Barefoot running is back in the news. Or rather barefoot-style running shoes. It’s the kind of “news story” that has “legs”. Yet the media angle is often misleading. I will quote from the first sentence of the story that appeared on the International Business Times website earlier this week: “A recent study seems to indicate that popular minimalist running shoes like Vibram FiveFingers, designed to encourage a barefoot running-style gait, are more likely to lead to bone injury.”
That new study “Foot Bone Marrow Edema after 10-week Transition to Minimalist Running Shoes” first appeared in the February 2013 issue of Medicine & Science in Sports & Exercise. In the small, short-duration study, researchers from Brigham Young University divided young (average age 26) recreational runners (average weekly mileage of 15-30) into two groups. These runners were all running in traditional shoes with no prior experience in Vibram FiveFingers (and we assume barefoot or other true minimalist shoe) and none had significant injury in the six months before the study. The first group continued their normal training in their conventional running shoes.
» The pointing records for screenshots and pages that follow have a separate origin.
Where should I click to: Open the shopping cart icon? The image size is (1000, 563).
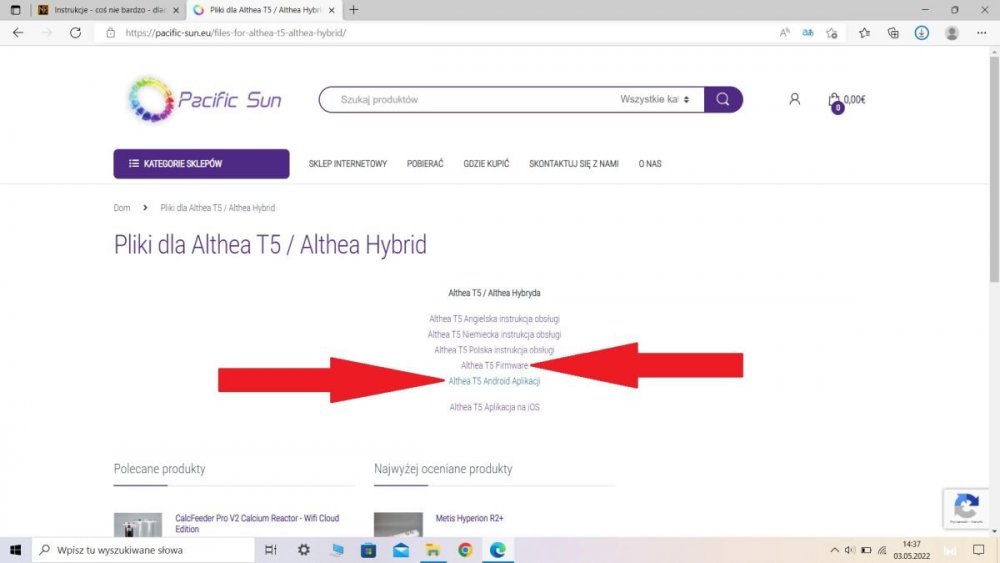(x=834, y=100)
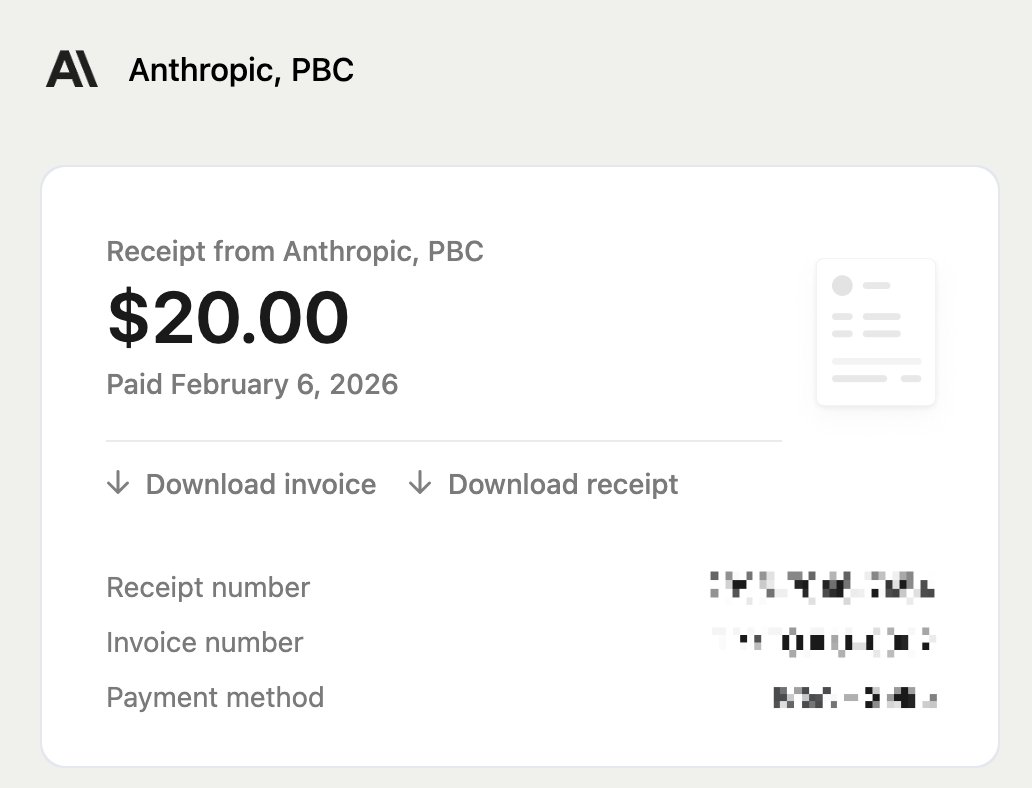
Task: Click the Receipt from Anthropic, PBC heading
Action: point(295,251)
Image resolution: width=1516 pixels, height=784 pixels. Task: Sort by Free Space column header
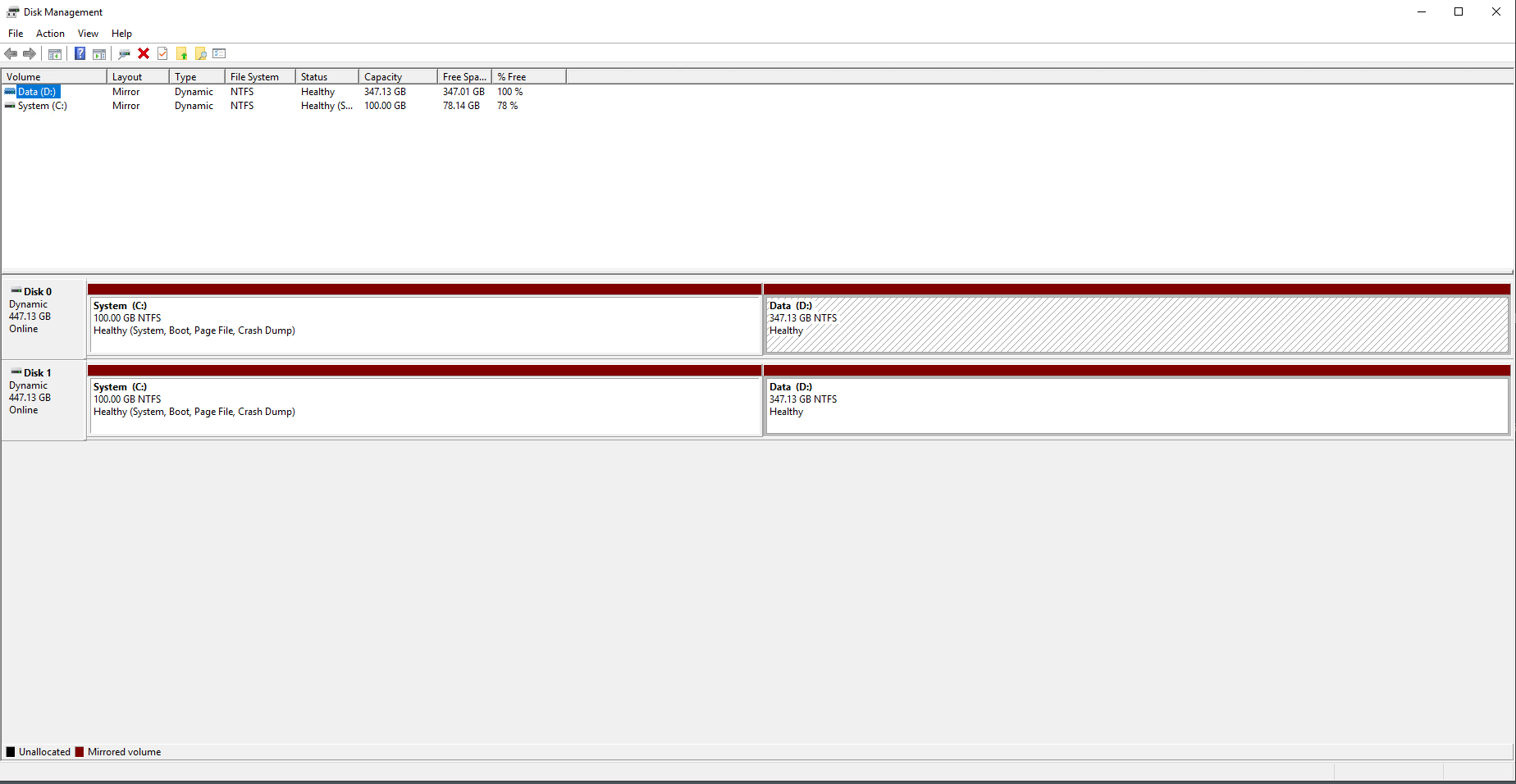pos(463,77)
The other group continued their normal training and added some of their running in Vibram FiveFingers.
A Runner’s World online article then soon appeared with this boldly provocative title: Study: Vibram FiveFingers Lead to Greater Risk of Foot Bone Injury. A smaller font with no bold subtitle appeared: More evidence supporting a gradual transition to barefoot-style shoes. I agree with the subtitle.
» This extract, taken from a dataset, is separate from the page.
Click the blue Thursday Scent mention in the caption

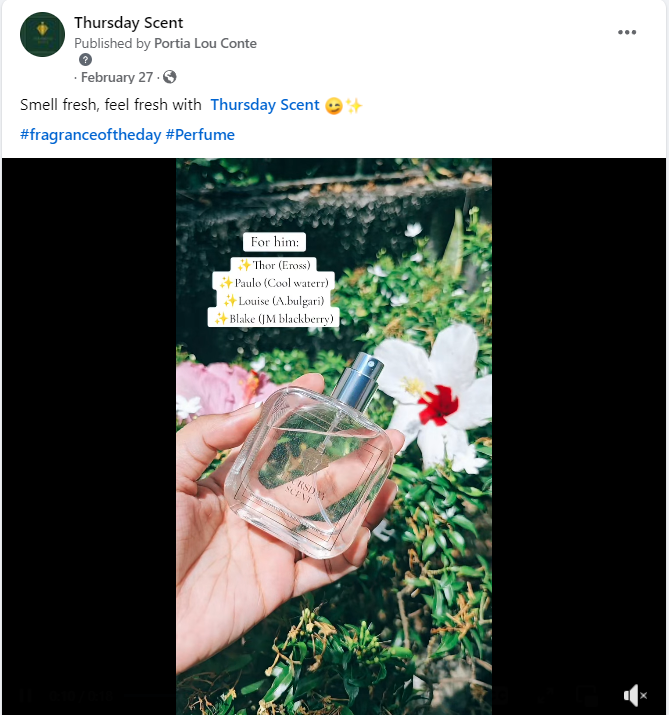[265, 105]
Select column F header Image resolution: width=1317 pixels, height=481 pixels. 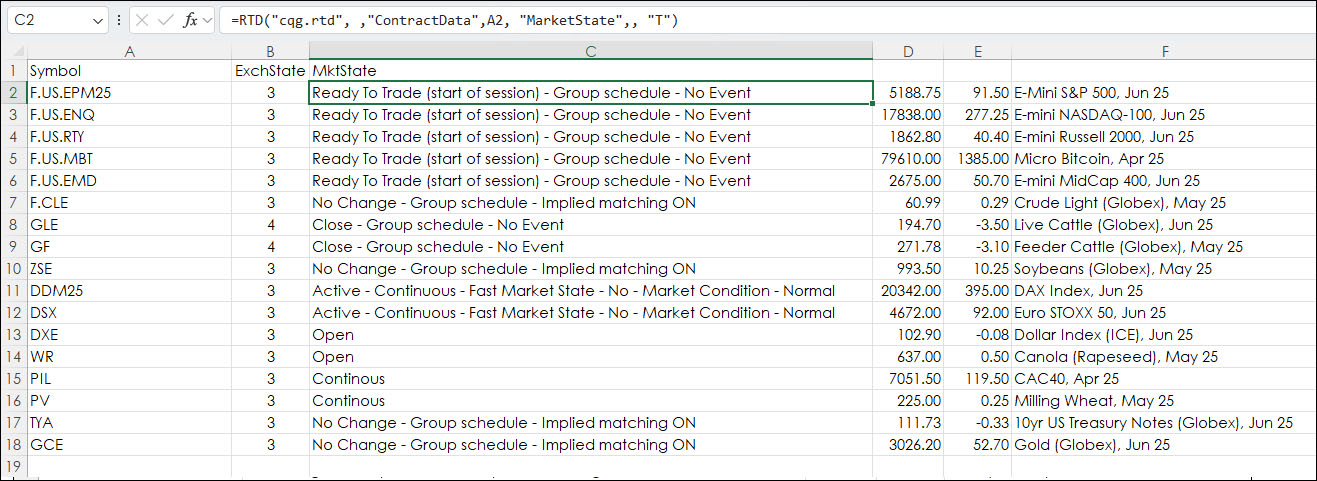pyautogui.click(x=1164, y=51)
As a background and as followers of the Natural Running Center already know, I am a physician, minimalist runner, and own a running shoe store (Two Rivers Treads) selling only minimal drop shoes. In our small store in the small town of Shepherdstown, West Virginia, we have transitioned thousands of runners into flat footwear safely over the last three years. For most runners who have years in traditional shoes it takes months , even years , to be able to do the majority of running in FiveFingers. We have a safe transition page on our store website. Other Natural Running Center store partners offer the same kind of information and cautionary advice with all their customers: transition to minimalism takes time, and the actual duration depends on a case-by-case basis.
No runner should be advised to run in FiveFingers unless an assessment of strength and mobility is performed and a focus is turned to improving form. If you do not have a skilled person to assist you.
Some important points to consider before agreeing with the Runner’s World main title that FiveFingers lead to injury.
• First, shoes do not cause injury. Running causes running injury.
• The attrition rate of the study was 7 out of 36 (19%). This is high for a small study.
• From the article: “some subjects stopped logging their runs prior to the 10th week of training and 4 of the 19 Vibram subjects did not document their training at all.” So we have no clear idea how these runners were transitioning.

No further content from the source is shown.